Edvard August Vainio (1853-1929)
Edvard August Vainio (until 1876 Lang, 1876-1919 Wainio) was born in 1853 to a poor family in Pieksämäki. From there, his family soon moved to Asikkala, to the neighbourhood of Vainio’s little cousin Johan Petter Norrlin. Norrlin was a botanist and the first expert on Finnish lichens. With him, Vainio often went on collecting plants and got acquainted with botany and lichens. In 1863 Vainio was sent to the country’s only Finnish-speaking school in Jyväskylä. From there he continued to study botany at the University of Helsinki, graduating with a doctorate in philosophy and a docent of botany in 1880. Vainio’s docent’s dissertation was the first dissertation in natural sciences written in Finnish and therefore caused disapproval among other scientists. In his dissertation, he presented a classification of lichens based on evolutionary relationships. Darwin’s Origin of Species had been published only twenty years earlier, and the revolutionary theory of evolution had not yet received general acceptance. Despite of his revolutionary views, Vainio quickly received high reputation among the lichenologists.
In the 1880s, Vainio visited European herbariums to do research, but soon decided to set out to collect samples from around the world. In February 1885, he embarked on his most famous collecting trip to Brazil. He returned in July of the same year, bringing with him not only a large collection of lichens, but also smaller collections of mosses and vascular plants. A few years later, Vainio published the results of his journey in his work “Étyde sur classificatio et la morpholigue les lichens du Brésil,” a study of the classification and morphology of Brazilian lichens. It dealt with more than 500 lichen taxa, almost half of which were new to science.
After the publication of Étyden, Vainio applied for a professorship in botany at the University of Helsinki, but was not selected for the position. Possible reasons could have been Vainio’s narrow expertise in lichenology, poor teaching skills, and the personal resentments developed between Vainio and Nylander, his former teacher, as well as language policy issues. Vainio was a strong supporter of the Finnish language and Finnishness, but at that time Finland was part of Russia and the University of Helsinki was still almost entirely Swedish-speaking. Suspecting that he had been discriminated against in the selection of a professor, Vainio filed a lawsuit against the University of Helsinki, which resulted in a long legal battle that was detrimental to Vainio’s career. In the end, Vainio was convinced that a supporter of an independent Finland like him would never be elected to university duties. At the same time (1891) Vainio married Maria Pérottini of France, with whom they had five children. As his academic career seemed impossible, Vainio applied for and got a job as the main sensor for the Finnish press. Because of this despised work, Vainio received a lot of criticism, and Vainio himself, as a strong opponent of Russianness and Swedishness, did not like the work either. Although Vainio did not officially work in the natural sciences during this time, he continued to study lichens in his spare time. In addition to the lichens he collected himself, he worked on samples sent to him from the Philippines, the Caribbean, and tropical Asia and Africa, among other places.

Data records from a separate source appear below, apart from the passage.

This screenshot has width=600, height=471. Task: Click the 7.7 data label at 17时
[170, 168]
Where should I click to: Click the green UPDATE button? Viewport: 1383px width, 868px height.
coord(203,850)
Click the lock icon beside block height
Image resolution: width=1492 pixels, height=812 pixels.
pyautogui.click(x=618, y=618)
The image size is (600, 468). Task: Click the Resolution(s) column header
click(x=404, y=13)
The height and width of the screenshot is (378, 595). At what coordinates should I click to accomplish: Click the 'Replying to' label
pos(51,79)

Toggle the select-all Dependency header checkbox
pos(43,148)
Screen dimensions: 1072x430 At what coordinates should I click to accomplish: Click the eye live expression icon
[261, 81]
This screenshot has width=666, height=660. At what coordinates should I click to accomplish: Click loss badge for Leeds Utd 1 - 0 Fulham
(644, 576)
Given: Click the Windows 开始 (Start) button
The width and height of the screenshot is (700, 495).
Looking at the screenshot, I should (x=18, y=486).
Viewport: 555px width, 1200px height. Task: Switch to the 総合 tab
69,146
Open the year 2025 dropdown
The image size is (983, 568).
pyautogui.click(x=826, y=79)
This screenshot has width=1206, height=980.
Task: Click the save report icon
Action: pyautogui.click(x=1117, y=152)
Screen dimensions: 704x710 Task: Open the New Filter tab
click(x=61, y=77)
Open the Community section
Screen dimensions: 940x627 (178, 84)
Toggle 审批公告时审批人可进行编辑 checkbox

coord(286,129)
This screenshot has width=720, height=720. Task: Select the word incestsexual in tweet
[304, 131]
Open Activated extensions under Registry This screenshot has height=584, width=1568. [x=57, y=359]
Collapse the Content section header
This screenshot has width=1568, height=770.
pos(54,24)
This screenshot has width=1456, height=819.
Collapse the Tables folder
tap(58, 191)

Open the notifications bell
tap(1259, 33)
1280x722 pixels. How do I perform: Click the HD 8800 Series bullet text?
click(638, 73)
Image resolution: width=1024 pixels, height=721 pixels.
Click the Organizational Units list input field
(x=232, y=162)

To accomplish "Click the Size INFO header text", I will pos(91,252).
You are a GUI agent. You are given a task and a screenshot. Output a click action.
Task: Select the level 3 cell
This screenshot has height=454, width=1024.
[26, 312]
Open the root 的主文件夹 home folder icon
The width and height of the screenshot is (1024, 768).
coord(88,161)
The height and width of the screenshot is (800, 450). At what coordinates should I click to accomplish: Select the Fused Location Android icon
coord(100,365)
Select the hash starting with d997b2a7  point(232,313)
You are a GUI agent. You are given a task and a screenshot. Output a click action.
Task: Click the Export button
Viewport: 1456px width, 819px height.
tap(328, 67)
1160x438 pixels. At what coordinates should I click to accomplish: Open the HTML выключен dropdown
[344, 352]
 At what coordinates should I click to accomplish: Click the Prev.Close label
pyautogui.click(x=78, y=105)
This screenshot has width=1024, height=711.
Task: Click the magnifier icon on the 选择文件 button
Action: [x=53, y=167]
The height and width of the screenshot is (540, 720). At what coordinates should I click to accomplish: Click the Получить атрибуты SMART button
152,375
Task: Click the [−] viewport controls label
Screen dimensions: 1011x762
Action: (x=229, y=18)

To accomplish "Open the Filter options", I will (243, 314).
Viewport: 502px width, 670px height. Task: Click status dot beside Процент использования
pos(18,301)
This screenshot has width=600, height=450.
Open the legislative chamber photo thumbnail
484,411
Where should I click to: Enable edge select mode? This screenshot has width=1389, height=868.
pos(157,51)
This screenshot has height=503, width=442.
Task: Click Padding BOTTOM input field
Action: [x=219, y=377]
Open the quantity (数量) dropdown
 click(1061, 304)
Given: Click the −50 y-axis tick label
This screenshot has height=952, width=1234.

When Finland became independent in 1917, Vainio lost his job, income and pension. At the same time, however, the Finnish speaking University of Turku was being established and Vainio’s collections were purchased as the basis for the university’s future herbarium. At the same time, Vainio got a job as an curator of the collection. In addition, he taught at the University of Turku, organizing field courses all the way to the shores of Lake Ladoga. In his last years, Vainio focused on Finnish lichens and began compiling a seven-volume book series Lichenografia Fennica about Finnish lichens. Recognizing the limitations of his own time, he started with the most difficult groups, knowing that other researchers would be able to handle the easier groups if needed. When he died in 1929, Vainio had published three of the seven volumes he had planned. They were immediately recognized as classics in the field. The fourth volume was left on Vainio’s desktop unfinished, but was later edited and published by Norwegian B. Lynge.